## Collected data:
§
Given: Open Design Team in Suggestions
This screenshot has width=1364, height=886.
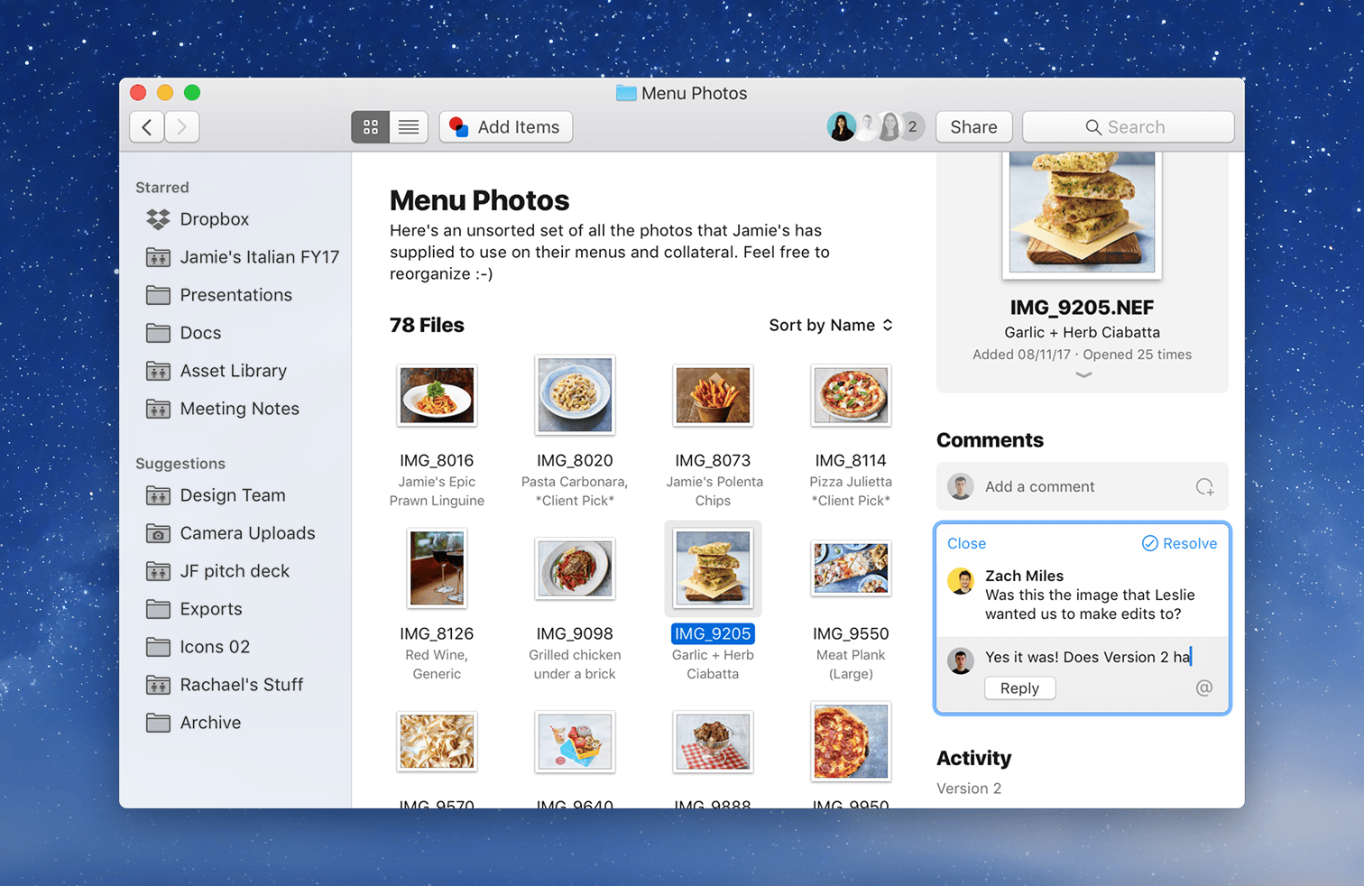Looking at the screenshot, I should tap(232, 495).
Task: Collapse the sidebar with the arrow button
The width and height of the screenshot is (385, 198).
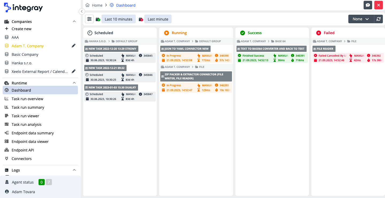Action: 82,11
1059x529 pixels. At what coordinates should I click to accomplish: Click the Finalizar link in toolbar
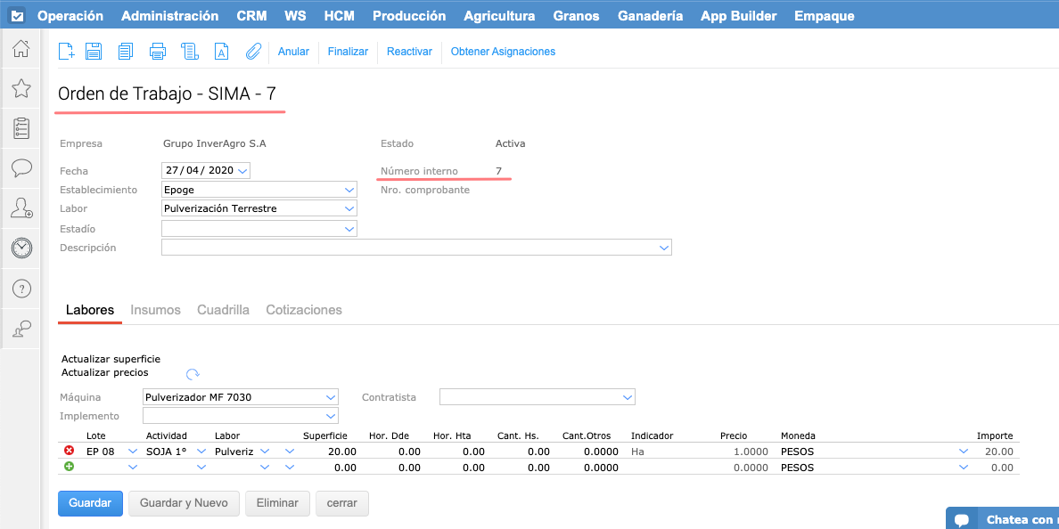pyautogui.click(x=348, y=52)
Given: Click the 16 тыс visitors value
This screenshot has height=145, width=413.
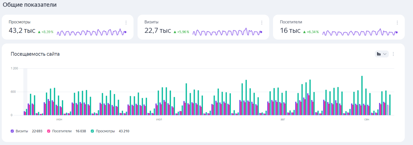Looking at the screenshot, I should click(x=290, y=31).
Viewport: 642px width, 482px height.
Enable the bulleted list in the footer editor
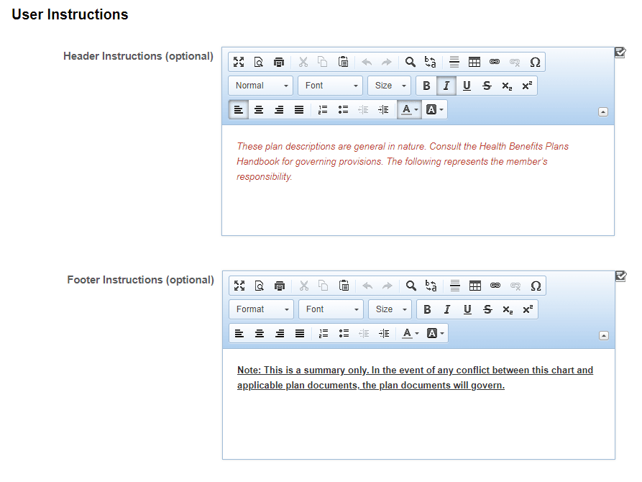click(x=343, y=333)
§
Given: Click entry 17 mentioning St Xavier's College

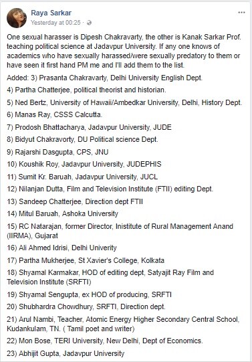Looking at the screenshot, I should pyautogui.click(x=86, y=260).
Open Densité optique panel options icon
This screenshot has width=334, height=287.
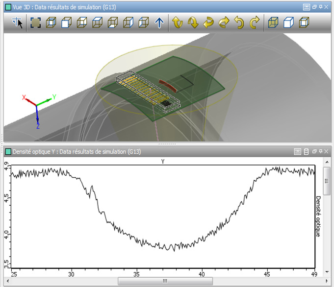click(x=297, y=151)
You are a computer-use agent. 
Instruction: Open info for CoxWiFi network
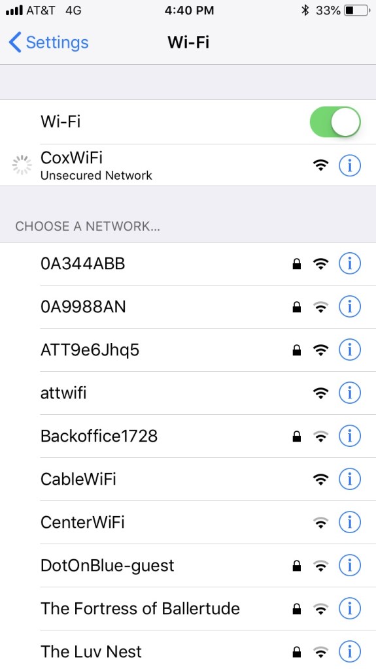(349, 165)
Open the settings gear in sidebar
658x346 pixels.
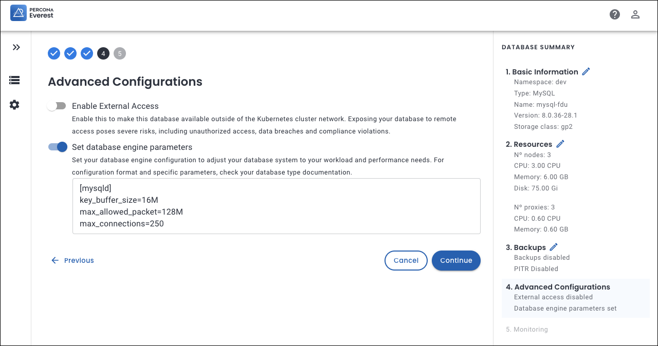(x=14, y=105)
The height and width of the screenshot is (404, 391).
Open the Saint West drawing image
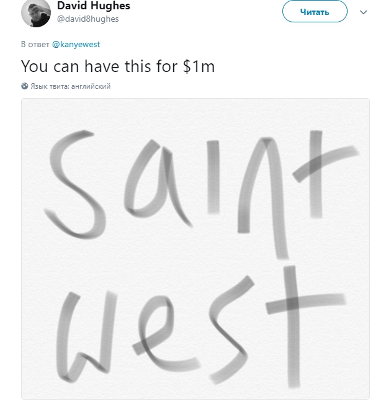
§
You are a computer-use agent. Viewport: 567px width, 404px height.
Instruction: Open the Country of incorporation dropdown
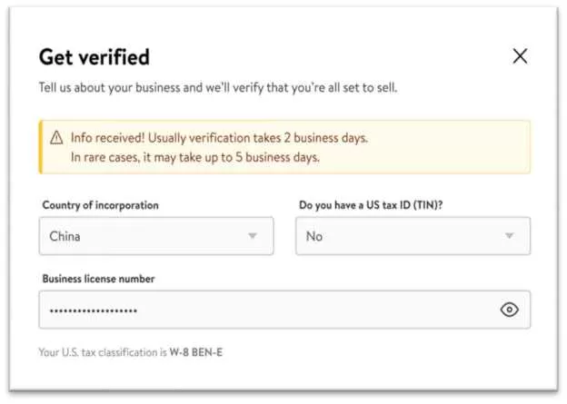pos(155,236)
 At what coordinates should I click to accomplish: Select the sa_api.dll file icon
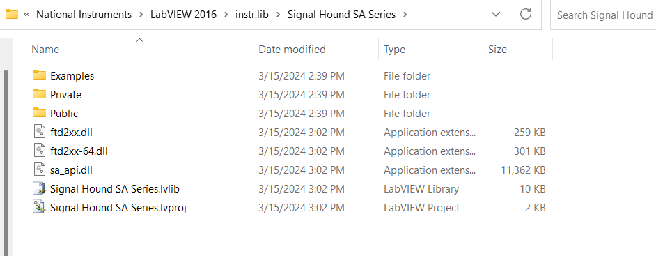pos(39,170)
§
## WORK REQUEST:
Working from the entries above, please transcribe only the lines from the line with "Instruction: Open info for CoxWiFi network" through the line with "Open the Saint West drawing image", exactly, with both end lines and without pictures.

## RESULT OF THIS EXERCISE:
Instruction: Open info for CoxWiFi network
(349, 165)
Open the settings gear in sidebar
658x346 pixels.
(x=14, y=105)
The height and width of the screenshot is (404, 391).
Open the Saint West drawing image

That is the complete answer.